Военная хитрость Хабарова нежданно-негаданно помогла отряду Иванова пройти мимо устья Сунгари в низовья Амура совершенно свободно. Здесь, в Гиляцкой земле, беглецы поставили небольшой острожек с башнями, намереваясь жить в нем зиму, собирать ясак с гиляцкого населения и заниматься пушным и рыбным промыслами.

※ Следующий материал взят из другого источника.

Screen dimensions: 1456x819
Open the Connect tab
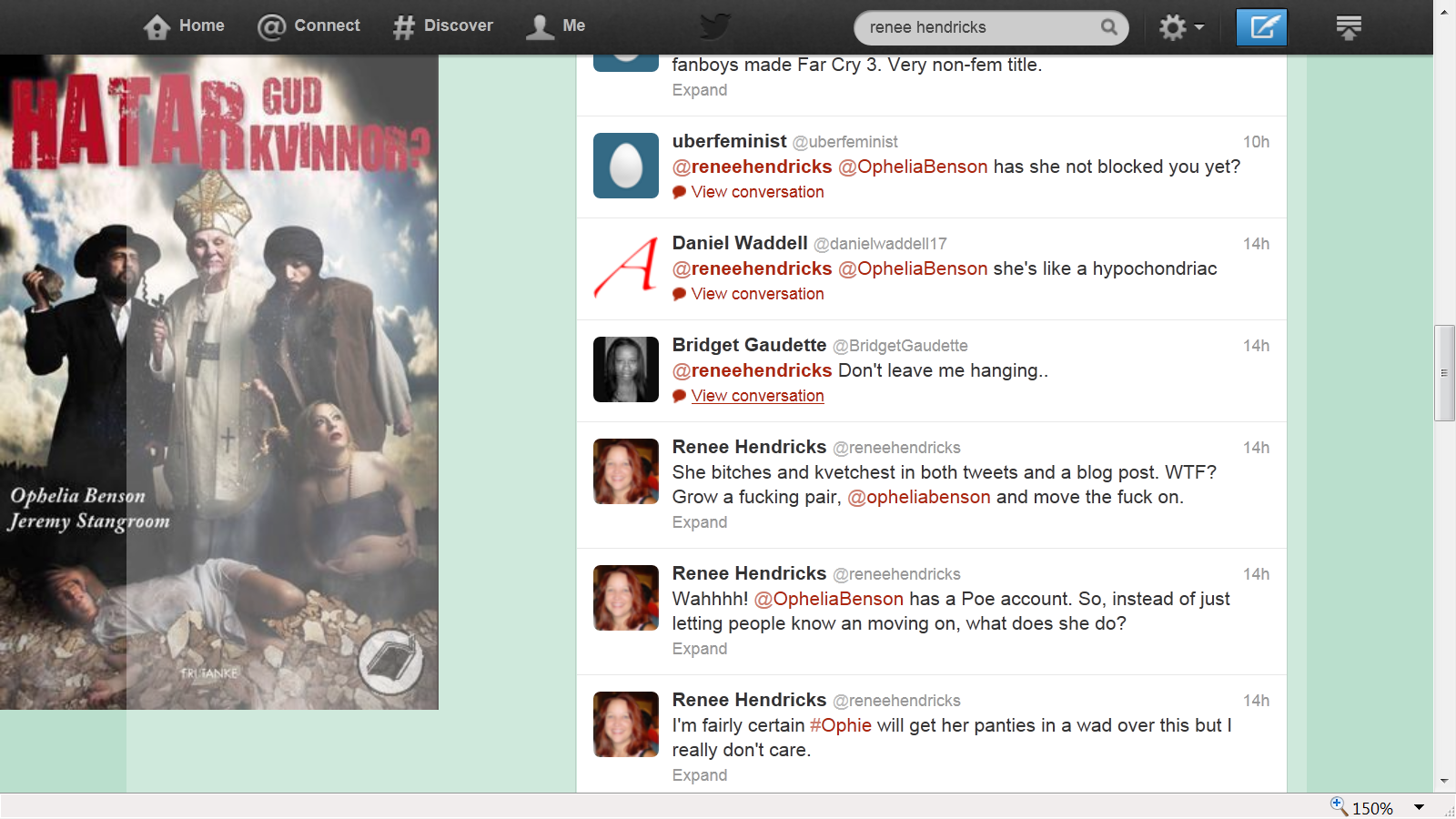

Между тем Хабаров не мог допустить разделения отряда. Получив точные сведения об уходе маньчжурского войска, он 9 августа оставил устье Зеи, спустился вниз, по Амуру и 30 августа подошел к острожку Константина Иванова. Последний вместе со своими соратниками принял меры предосторожности, наглухо закрыв ворота городка. Хабаров приказал объявить им, что не собирается уходить с этого места. С верными себе полчанами он поставил вблизи городка зимовье из нескольких изб, устроил на расстоянии пушечного выстрела раскаты, вкатил на них пушки и приказал дать несколько выстрелов по городку. Однако казаки умели строить городки! Хабаров сам их учил этому! Бомбардировка даже не повредила стен. Чтобы попусту не тратить ядра и пули, а окрестности не оглашать канонадой, Ерофей Павлович приказал идти на приступ. Приказ был отдан громко, в расчете, чтобы сторонники Иванова его услышали. Последние знали, что в подобных ситуациях Хабаров шутить не любил. И когда они увидели, что атакующие с решительным видом стали приближаться к стенам в куяках и со щитами, они приняли единственно разумное решение — сдаться на милость победителей и продолжать вместе начатое дело.

С «пущими заводчиками» Хабаров поступил как приказный, которому давалось право «от дурна» подчиненных унимать, всякими мерами смирять, а провинившихся подвергать наказаниям. 12 человек были биты батогами (палками). Некоторых из них, как вспоминали очевидцы, «били батогами без рубах насмерть». 4 главных зачинщиков побега — Константина Иванова, Степана Полякова, Федора Петрова и Гаврилу Шипунова — Хабаров бить не решился. Но для острастки и позора, «чтобы другим так воровать неповадно было», приказал их заковать в кандалы и продержать несколько дней скованными по рукам и ногам в «темной каморе». Имущество наказанных было отдано в войсковую казну. Выстроенный беглецами острожек, презрительно названный «воровским», Ерофей Павлович приказал разобрать и использовать на дрова, заставив 100 человек беглецов вновь потрудиться и поставить себе избы для жилья.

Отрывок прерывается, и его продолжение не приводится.